What you should do: Extract the passage of the essay introduction on oral history curation that runs from "The expanded scale" up to and including "research and review.", copying it word for word.

Passage given:
= = = = =

Oral History Curation in the Digital Age:
A Framework for Choices and Planning
by Michael Frisch, Douglas Lambert, Mark Tebeau, and Erin Bell
What are the best practices for oral history curation in the digital age? The answer is simple, and always exactly the same: “It depends.” What it depends on, for any institution or organization or archive or community project in any area of practice, are factors grounded in a constellation of not always aligned pulls, pressures, trade-offs, and unfolding capacities. Together, these inform rapidly changing curatorial options and choices.
Two linked trajectories lie at the core of this constellation, propelling what is most challenging and exciting about the curation of oral history in the digital age:
- capacities to curate audio and video recordings as oral history’s primary source, and
- ubiquitous electronic access to extensive digitized oral history collections.
The expanded scale and instant accessibility of digital oral history provides challenges and opportunities for organizing, preparing, and managing interview collections. These challenges and opportunities, in turn, are both extended and complicated when interview media function as a primary source: oral history recordings are by definition complex and resource-intensive to manage and extremely time-intensive for user research and review.
Together, these trajectories affect a range of general curatorial issues, including collection management, content management, metadata, transcription and speech recognition, and user access. For each of these, expanding choices are becoming available in a widening range of tools, modes, and approach. These are considered in the several essays comprising our group’s report. To provide a broader context for these examinations, this introduction offers a framework for understanding how these aspects are connected and necessarily interdependent in digital age curation as well as how important appreciating this becomes as curators assess the choices they face.

= = = = =

Material provided:
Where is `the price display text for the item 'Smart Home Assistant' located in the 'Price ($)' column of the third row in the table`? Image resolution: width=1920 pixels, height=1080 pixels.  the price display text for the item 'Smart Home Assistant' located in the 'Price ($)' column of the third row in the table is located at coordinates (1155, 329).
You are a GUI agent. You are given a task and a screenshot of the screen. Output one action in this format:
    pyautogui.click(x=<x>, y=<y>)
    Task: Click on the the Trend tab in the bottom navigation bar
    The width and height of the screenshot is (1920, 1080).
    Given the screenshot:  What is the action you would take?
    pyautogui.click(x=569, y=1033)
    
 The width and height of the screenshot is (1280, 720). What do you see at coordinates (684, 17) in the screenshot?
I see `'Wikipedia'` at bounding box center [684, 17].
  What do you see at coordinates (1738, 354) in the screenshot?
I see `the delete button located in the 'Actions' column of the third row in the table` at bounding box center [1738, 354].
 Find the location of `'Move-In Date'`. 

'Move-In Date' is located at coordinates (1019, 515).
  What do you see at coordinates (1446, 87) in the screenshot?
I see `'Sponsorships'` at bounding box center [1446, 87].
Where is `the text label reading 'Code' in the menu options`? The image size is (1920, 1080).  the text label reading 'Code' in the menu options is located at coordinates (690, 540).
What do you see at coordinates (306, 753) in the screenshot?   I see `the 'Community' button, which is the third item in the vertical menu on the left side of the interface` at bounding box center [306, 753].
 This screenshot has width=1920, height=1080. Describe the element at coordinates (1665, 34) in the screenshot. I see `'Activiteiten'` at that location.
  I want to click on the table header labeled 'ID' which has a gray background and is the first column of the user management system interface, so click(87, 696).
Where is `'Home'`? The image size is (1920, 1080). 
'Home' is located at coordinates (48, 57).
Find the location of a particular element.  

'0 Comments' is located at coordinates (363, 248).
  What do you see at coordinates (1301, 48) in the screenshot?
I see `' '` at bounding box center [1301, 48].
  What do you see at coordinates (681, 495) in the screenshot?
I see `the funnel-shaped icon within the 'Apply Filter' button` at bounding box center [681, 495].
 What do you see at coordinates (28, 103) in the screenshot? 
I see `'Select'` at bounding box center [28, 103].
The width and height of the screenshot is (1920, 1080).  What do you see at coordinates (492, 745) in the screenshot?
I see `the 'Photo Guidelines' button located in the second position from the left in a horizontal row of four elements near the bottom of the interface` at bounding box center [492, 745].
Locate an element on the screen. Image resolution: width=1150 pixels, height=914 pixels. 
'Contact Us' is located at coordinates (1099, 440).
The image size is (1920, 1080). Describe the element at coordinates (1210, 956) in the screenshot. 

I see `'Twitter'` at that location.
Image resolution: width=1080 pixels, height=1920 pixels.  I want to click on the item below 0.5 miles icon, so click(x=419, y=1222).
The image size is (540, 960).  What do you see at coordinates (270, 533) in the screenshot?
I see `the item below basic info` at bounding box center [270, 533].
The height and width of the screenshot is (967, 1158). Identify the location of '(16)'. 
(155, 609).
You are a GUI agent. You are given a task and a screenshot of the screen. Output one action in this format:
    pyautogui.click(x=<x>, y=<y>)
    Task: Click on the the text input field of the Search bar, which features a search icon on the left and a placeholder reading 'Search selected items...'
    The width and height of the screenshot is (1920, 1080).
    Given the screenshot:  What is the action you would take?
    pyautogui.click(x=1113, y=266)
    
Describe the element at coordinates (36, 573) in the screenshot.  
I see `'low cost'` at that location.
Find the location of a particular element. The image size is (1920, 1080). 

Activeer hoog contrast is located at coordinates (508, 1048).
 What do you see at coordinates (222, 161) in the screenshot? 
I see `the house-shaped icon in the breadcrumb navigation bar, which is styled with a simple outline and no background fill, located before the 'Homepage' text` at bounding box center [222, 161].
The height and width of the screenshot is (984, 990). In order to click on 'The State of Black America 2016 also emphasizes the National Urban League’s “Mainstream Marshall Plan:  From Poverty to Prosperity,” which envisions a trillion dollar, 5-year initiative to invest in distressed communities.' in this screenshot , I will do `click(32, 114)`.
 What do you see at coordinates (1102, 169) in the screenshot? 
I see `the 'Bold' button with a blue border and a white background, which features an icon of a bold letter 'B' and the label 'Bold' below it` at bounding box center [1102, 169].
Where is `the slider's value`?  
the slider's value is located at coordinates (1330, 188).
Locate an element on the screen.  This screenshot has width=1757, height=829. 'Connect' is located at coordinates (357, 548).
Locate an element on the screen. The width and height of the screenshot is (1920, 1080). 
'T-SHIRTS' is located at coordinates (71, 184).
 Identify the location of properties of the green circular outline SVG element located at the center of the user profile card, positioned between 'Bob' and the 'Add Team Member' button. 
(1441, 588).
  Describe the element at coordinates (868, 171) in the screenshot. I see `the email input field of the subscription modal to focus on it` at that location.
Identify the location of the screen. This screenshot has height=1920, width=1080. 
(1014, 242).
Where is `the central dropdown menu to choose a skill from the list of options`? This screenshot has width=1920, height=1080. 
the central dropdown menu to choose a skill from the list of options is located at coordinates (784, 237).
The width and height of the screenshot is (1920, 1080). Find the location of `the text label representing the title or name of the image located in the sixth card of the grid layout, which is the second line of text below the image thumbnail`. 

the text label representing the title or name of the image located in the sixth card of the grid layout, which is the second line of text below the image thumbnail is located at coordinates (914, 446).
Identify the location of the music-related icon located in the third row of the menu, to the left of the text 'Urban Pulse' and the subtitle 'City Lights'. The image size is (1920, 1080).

= = = = =

Result for this task:
The expanded scale and instant accessibility of digital oral history provides challenges and opportunities for organizing, preparing, and managing interview collections. These challenges and opportunities, in turn, are both extended and complicated when interview media function as a primary source: oral history recordings are by definition complex and resource-intensive to manage and extremely time-intensive for user research and review.